** start GIVEN TEXT **
A Yemeni man stands amid the ruins of buildings destroyed in a Saudi airstrike in the capital, Sana’a, September 10, 2015. (Photo by AFP)

Press TV has conducted an interview with William Beeman, a professor at the University of Minnesota, in Minneapolis, to discuss Riyadh’s ongoing aggression against Yemen.

What follows is a rough transcription of the interview.

Press TV: Again, daily attacks happening in Yemen by the Saudi air force, little condemnation. How long this is going to have to take? We have more than 6,000 people dead now, mostly civilians, and the international community, the UN is just starting to verbally denounce this situation but still no concrete efforts being done to stop the Saudi onslaught. What do you think? What has to happen in order for that to happen?

Beeman: Well, as you mentioned, the United Nations is really just starting. There was a resolution introduced by the Netherlands just yesterday for international inquiry into human rights violations in Yemen. They did not specifically name Saudi Arabia but Saudi Arabia knows that if an inquiry takes place, an international inquiry, that they are going to be charged with human rights violations because of the large number of civilian deaths that are taking place and civilian injuries. There have been, as you mentioned, more than 6,000 deaths in the entire period but even since March of this year, there have been more than 1,500 deaths and more than 3,500 injuries.

The United States is silently backing Saudi attempts to block this United Nations inquiry. The United States has had a very difficult relationship with Saudi Arabia ever since the Joint Comprehensive Plan of Action about Iran’s nuclear program. The Saudis reluctantly agreed to the JCPOA, nevertheless their relations with the United States have been very strained. So, the United States has been very careful about criticizing Saudi Arabia for other matters and they have been unfortunately increasing military aid to Saudi Arabia and we suspect that some of that military aid and equipment is going to support the attacks on Yemen.
** end GIVEN TEXT **
* [SHORT EXERCISE 1]
Retype the rows from the line containing "Screen dimensions: 1206x599" through the end of the rows, without any pictures.
** start THE INPUT **
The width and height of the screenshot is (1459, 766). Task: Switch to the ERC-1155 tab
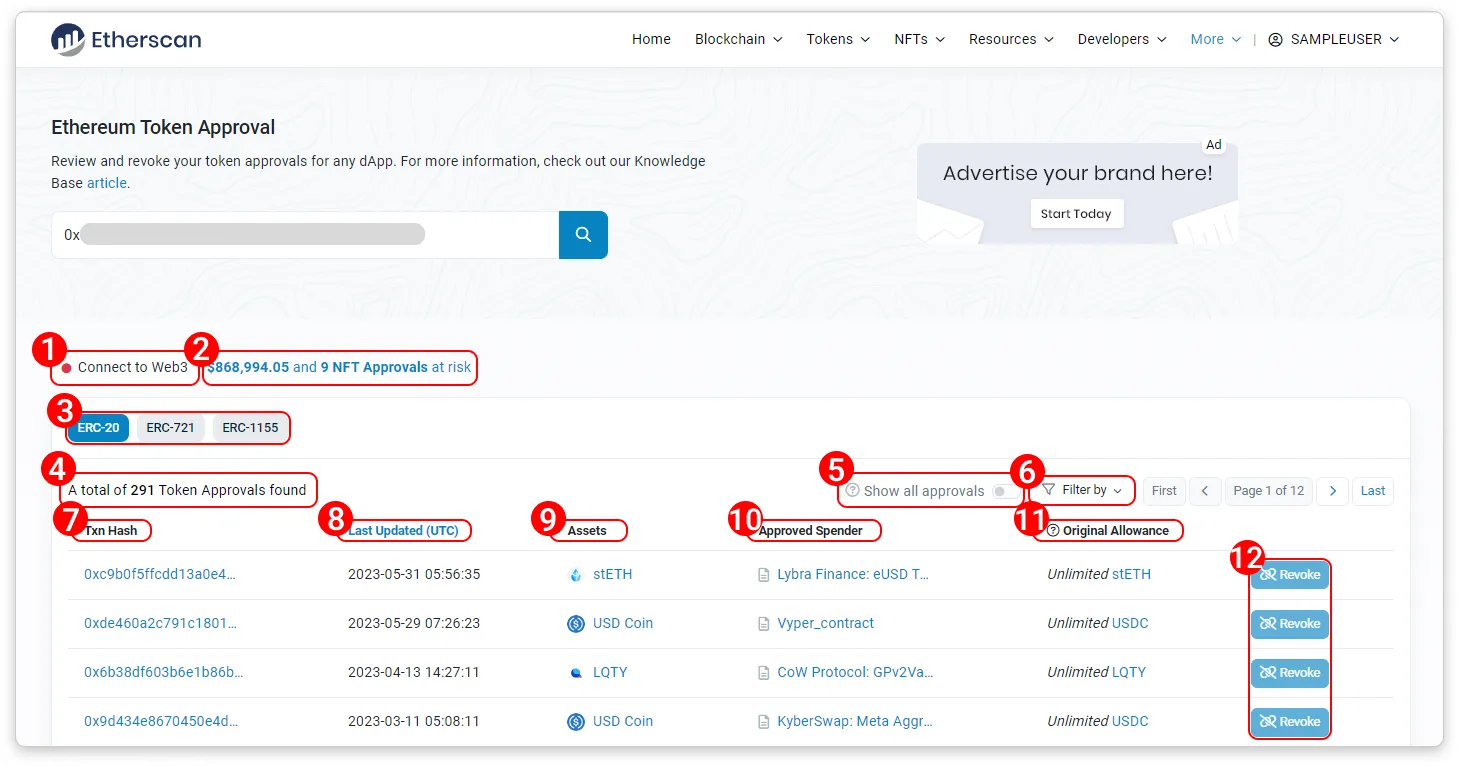(x=250, y=427)
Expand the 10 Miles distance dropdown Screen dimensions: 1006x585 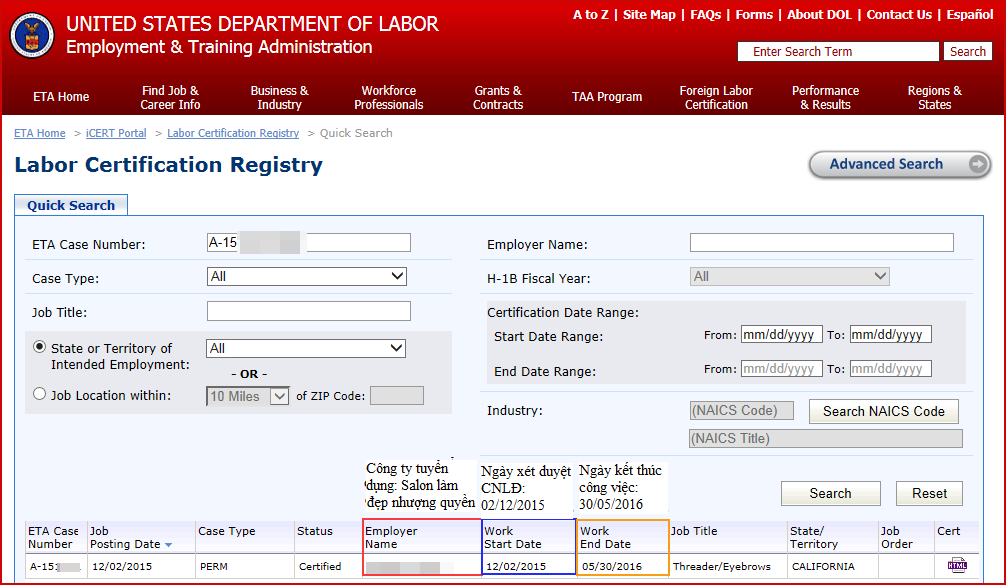point(248,396)
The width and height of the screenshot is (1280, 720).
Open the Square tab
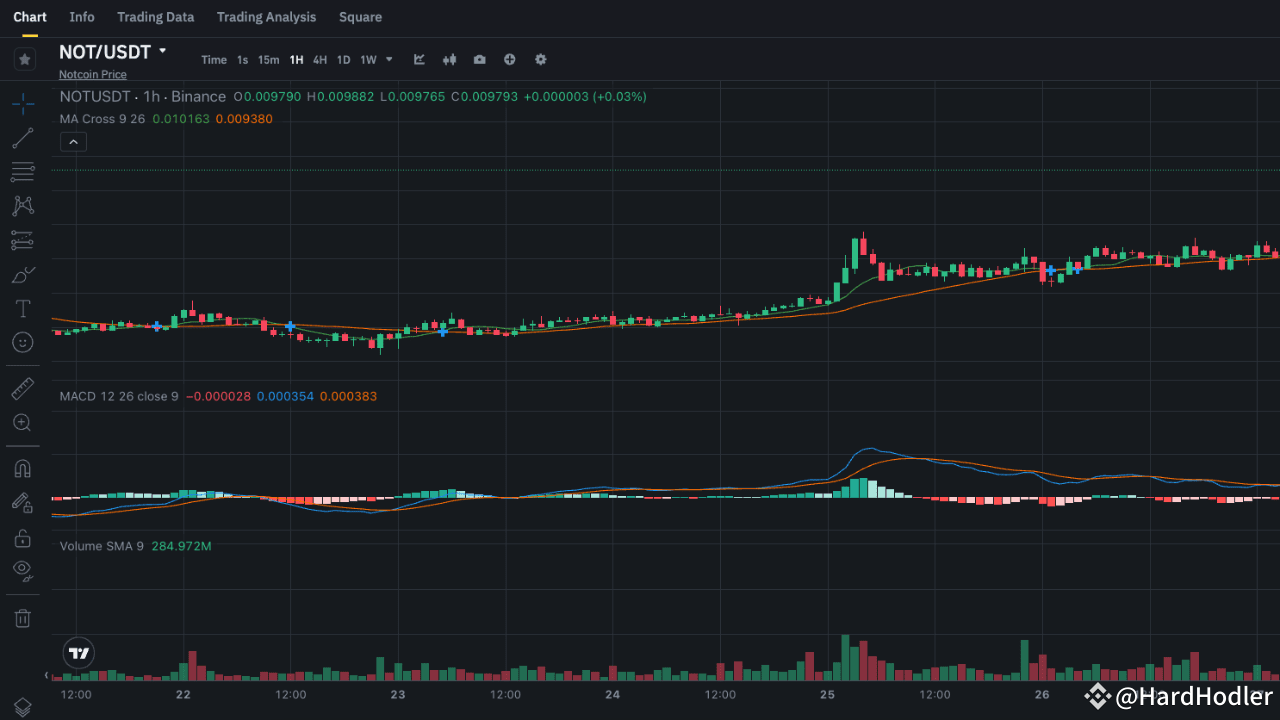[360, 17]
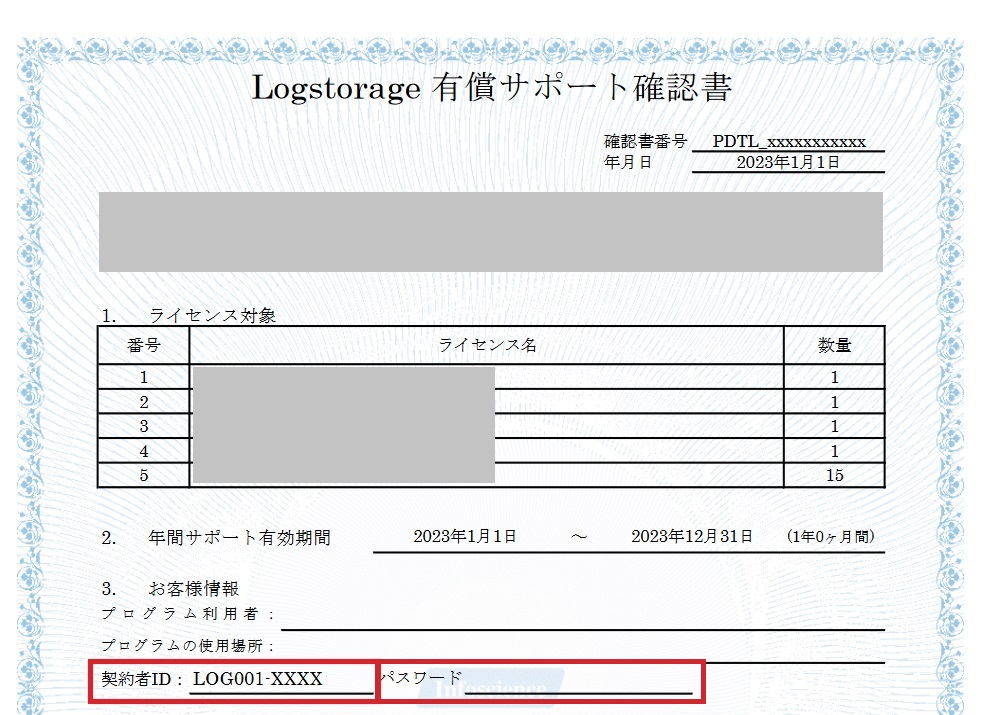
Task: Select row number 3 in the 番号 column
Action: 144,426
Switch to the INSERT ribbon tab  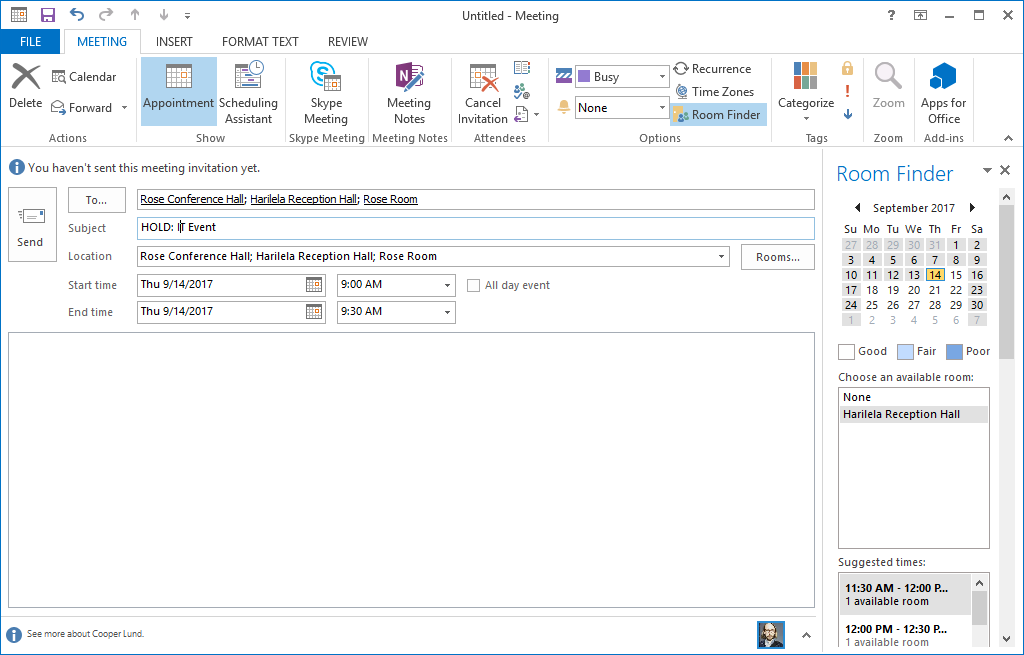[174, 42]
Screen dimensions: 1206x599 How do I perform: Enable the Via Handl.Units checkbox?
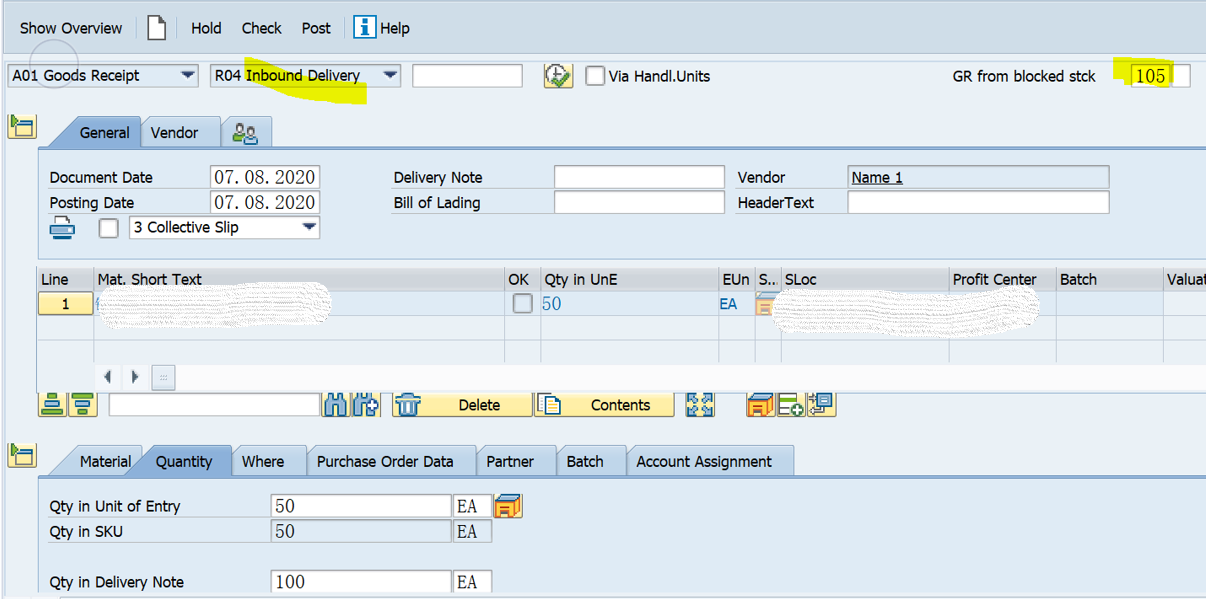pos(593,75)
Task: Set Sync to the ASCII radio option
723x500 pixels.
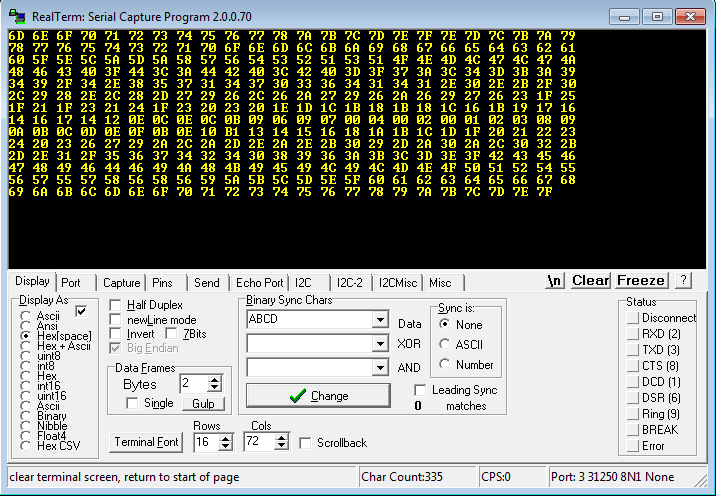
** end THE INPUT **
* [SHORT EXERCISE 2]
Continue the interview on the Saudi airstrikes in Yemen from its last sentence.

* [REPLY 1]
Screen dimensions: 1206x599 How do I perform: Enable the Via Handl.Units checkbox?
pos(593,75)
Task: Set Sync to the ASCII radio option
723x500 pixels.

* [REPLY 2]
Press TV: And now what? With the situation, we see… as you said, the United Nations is starting to… there is rumblings at least verbally of perhaps condemning Saudi Arabia and you said if the inquiry takes place, they know that they will be condemned. But is that true? I mean if we look at the past history of various entities, for example the Israelis and what they did, their onslaught on Gaza and basically nothing happened that time around either. Do you think with the Saudis, it is any different?

Beeman: Well, the real question is if there were a bill in the United Nations, in the Security Council to condemn or to try to contain the Saudi efforts to attack Yemen, whether the United States or other nations would veto that resolution.

That is what has happened with regard to Israel. The resolutions have come forward but the United States with veto power has always supported Israel and has always vetoed these resolutions.

However, the Saudis do not even want the inquiry to be made in the United Nations, whether it comes to a resolution or not. They simply do not want the publicity for the actions that they are taking in Yemen and it is really quite a disaster because not only the Houthis, the Zaidis who by the way ruled Yemen since the 9th century down to the 1970s… sometimes people seem to think that this is a more recent uprising but the civil war in Yemen has gone on since the 1970s. But they are not only damaging the Houthis but also the normal civilian population who are not part of the Zaidi group and this is really intolerable.